Musical Guest: Dave Matthews Band (4). My Dave Matthews window was very small. I resisted it in college until Grey Street finally conquered the radio-induced anger created by Ants Marching and Satellite. This led to a one-year fling in 2003 with Before These Crowded Streets and Everyday. I’ve returned to my pointless resistance because the name of the new album — Big Whiskey and the GrooGrux King — makes me angry. The second song was better than the first and they sounded great on the SNL stage which is challenging for a band. I was most mesmerized by the Ruben Studdard-esque (in both size and sweat-volume) trumpet player.

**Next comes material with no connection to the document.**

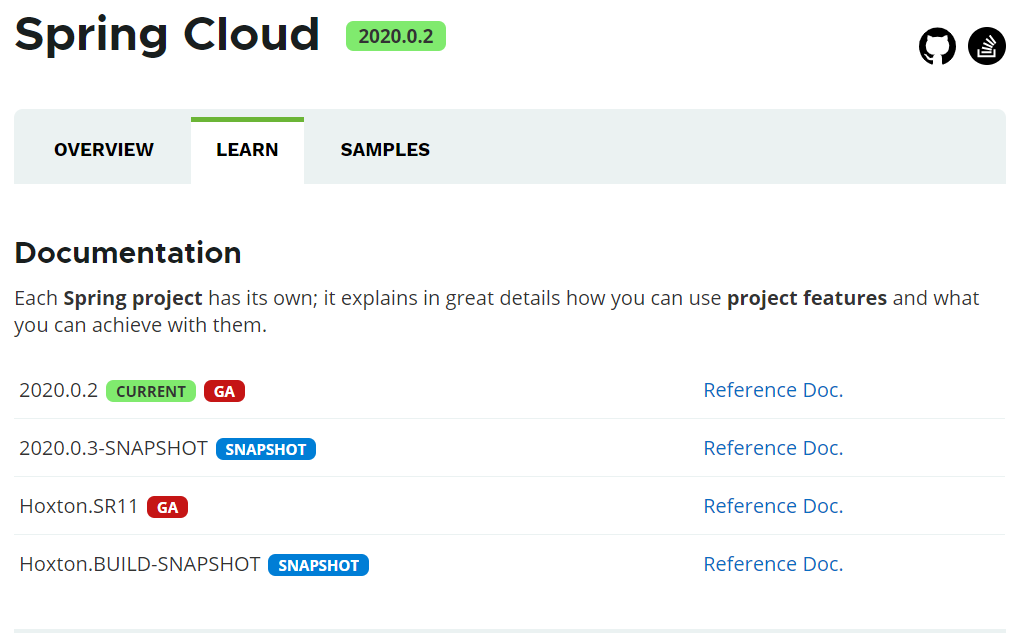Switch to the Overview tab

Cameos: Al Gore, Mindy Kaling from The Office.
Best Skit: Neighbor Ruins The Moment From Say Anything. Gordon-Levitt stands outside with the boom box over his head and Jason Sudekis keeps interrupting. I’m presuming it’s not on Hulu due to the use of Your Eyes in the sketch. Gordon-Levitt tries to do the deep Generation X thing — “It was the song playing during out first time. I’m trying to remind her of our first time” and Sudekis responds with “The first time? Why would you want to remember the first time? The first time is always weird unless she’s slutty. Is she slutty? Cuz that’s cool, too.” If I had to pick a second, it was The Chinese Prime Minister Goofs On Obama Via Interpreter. Weirdly, PLR and I had a conversation within 24 hours of watching a white guy play the Chinese Prime Minister as to whether or not there has ever been an Asian regular on SNL. “Does the prime minister look like Mrs. Obama?” “What?” “Answer the question, does the prime minister look like Mrs. Obama?” “No.” “Then why you try to make sex with him like Mrs. Obama?”
Honorable Mention: What’s Up With That 2. Another episode of BET’s What’s Up Wit’ That. This time, Mindy Kaling is the random cameo guest who doesn’t even have a line and the host interrupts Al Gore to break in to song. This one is even more over the top than the one from October.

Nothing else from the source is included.